Die Dauer der Sperrwirkung ist nach pflichtgemäßem Ermessen zu bestimmen. Die Sperrwirkung darf nur solange aufrechterhalten bleiben, wie es der ordnungsrechtliche Ausweisungszweck der Fernhaltung des Ausländers vom Bundesgebiet erfordert. Die Dauer der Sperrwirkung ist danach zu bemessen, wann der durch die jeweilige Ausweisungsverfügung vorgegebene Ausweisungszweck voraussichtlich erreicht sein wird. Bei dieser Prognose sind alle wesentlichen Umstände des Einzelfalles zu berücksichtigen und ihrem Gewicht entsprechend unter Beachtung der gesetzlichen Grenzen des behördlichen Ermessens, insbesondere des Grundsatzes der Verhältnismäßigkeit, der aufenthaltsrechtlichen Schutzwirkungen von Art. 6 GG und Art. 8 EMRK sachgerecht abzuwägen (vgl. schon VG Hannover, Urteil vom 12.09.2008 - 1 A 3878/05 -).

Die Beklagte hat sich bei ihrer Entscheidung an den ermessenslenkenden Vorschriften der Nr. 11 der Allgemeinen Verwaltungsvorschriften zum Aufenthaltsgesetz (AVwV) orientiert. Dies ist sachgerecht. Da das Gesetz einerseits den Ausländerbehörden einen weiten Ermessensspielraum einräumt, andererseits aber keine Kriterien für diese Entscheidung nennt, ist eine ermessenslenkende Verwaltungsvorschrift nicht zu beanstanden, die auf eine möglichst einheitliche und vorhersehbare Handhabung hinwirkt. Auch inhaltlich begegnen die Regelungen in der Verwaltungsvorschrift keine Bedenken. Sie sind sachgerecht und lassen den Ausländerbehörden noch genügend Spielraum für eine auf die Besonderheiten des jeweiligen Einzelfalls abgestellte individuelle Regelung.

Nach Ziff. 11.1.4.6.1 ist die Beklagte in zutreffender Weise von einer regelmäßigen Sperrfrist von 10 Jahren ausgegangen. Eine Herabstufung der Ausweisung selbst bleibt bei der Bemessung der Frist unberücksichtigt.

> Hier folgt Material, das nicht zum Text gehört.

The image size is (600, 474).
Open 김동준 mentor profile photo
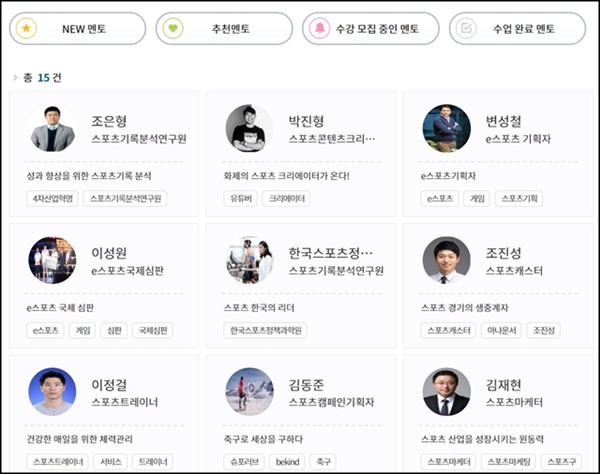[250, 393]
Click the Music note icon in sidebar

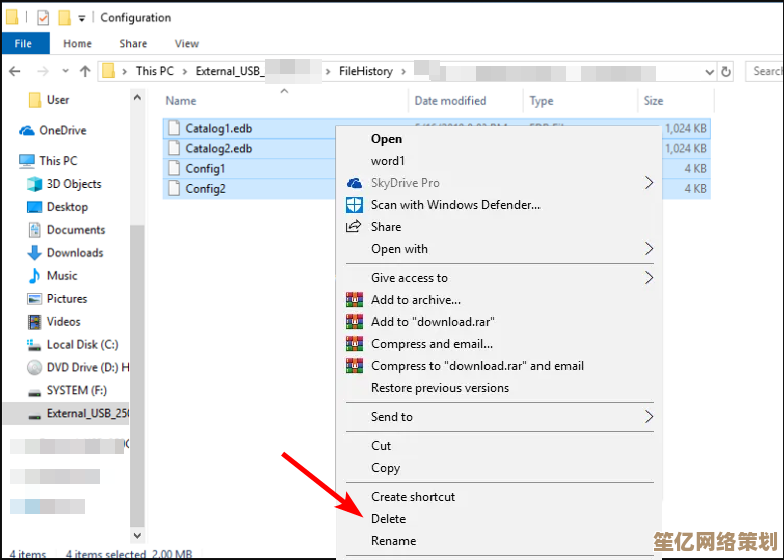[34, 276]
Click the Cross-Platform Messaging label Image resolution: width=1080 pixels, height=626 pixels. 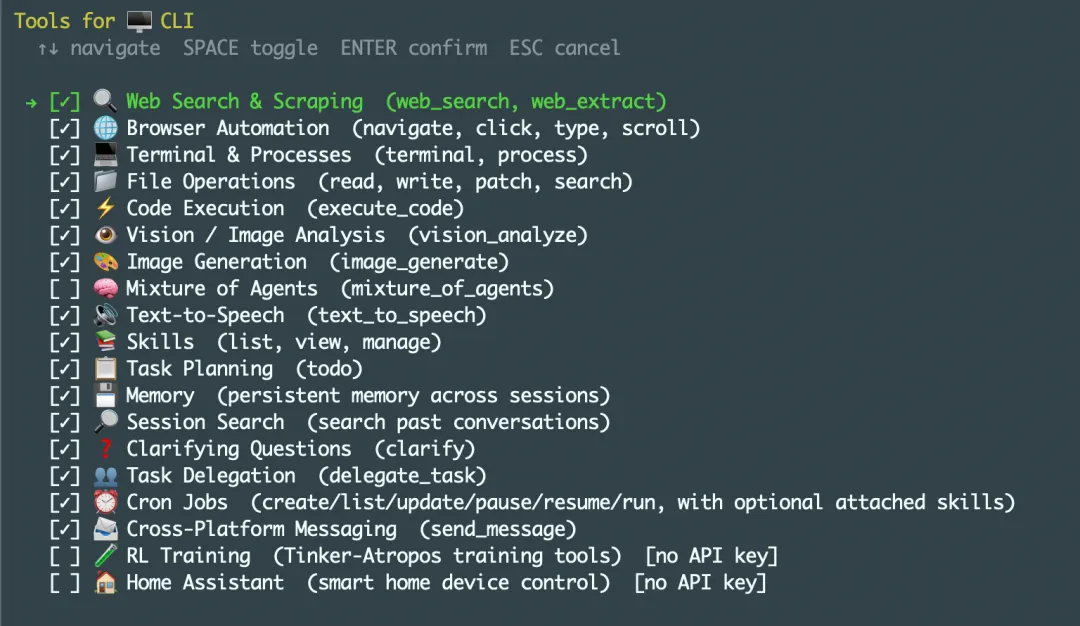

Die Beklagte hat alle erforderlichen Umstände und Besonderheiten des Einzelfalls in ihre Entscheidung eingestellt, insbesondere den Umstand der vorzeitigen Haftentlassung, und die 10-Jahres-Frist nach den Verwaltungsvorschriften um ein halbes Jahr gekürzt. Auch dies begegnet keinen Bedenken. Für eine Reduzierung des Ermessens dahingehend, dass die Beklagte die Dauer der Sperrwirkung weiter verringern muss, liegen keine Anhaltspunkte vor. Die frühere Entscheidung vom 03.09.2008, mit der die Frist auf acht Jahre festgesetzt wurde, wurde vom Verwaltungsgericht ersatzlos aufgehoben und entfaltet keine Bindungswirkung mehr. Auch inhaltlich kann sich der Kläger nicht darauf berufen. Grundlage der damaligen Entscheidung waren die vorläufigen Niedersächsischen Verwaltungsvorschriften, die nunmehr durch die Verwaltungsvorschriften des Bundes ersetzt worden sind. Die Familieneinheit mit Ehefrau und minderjährigen Kindern kann problemlos in der Türkei hergestellt werden. Eine Aufenthaltsberechtigung für die Familienangehörigen steht dem nicht entgegen, diese sind danach zwar berechtigt, nicht jedoch verpflichtet, in der Bundesrepublik zu leben. Nach alledem kommt es nicht mehr darauf an, dass der Kläger auch kein legalisiertes Führungszeugnis vorgelegt hat. [...]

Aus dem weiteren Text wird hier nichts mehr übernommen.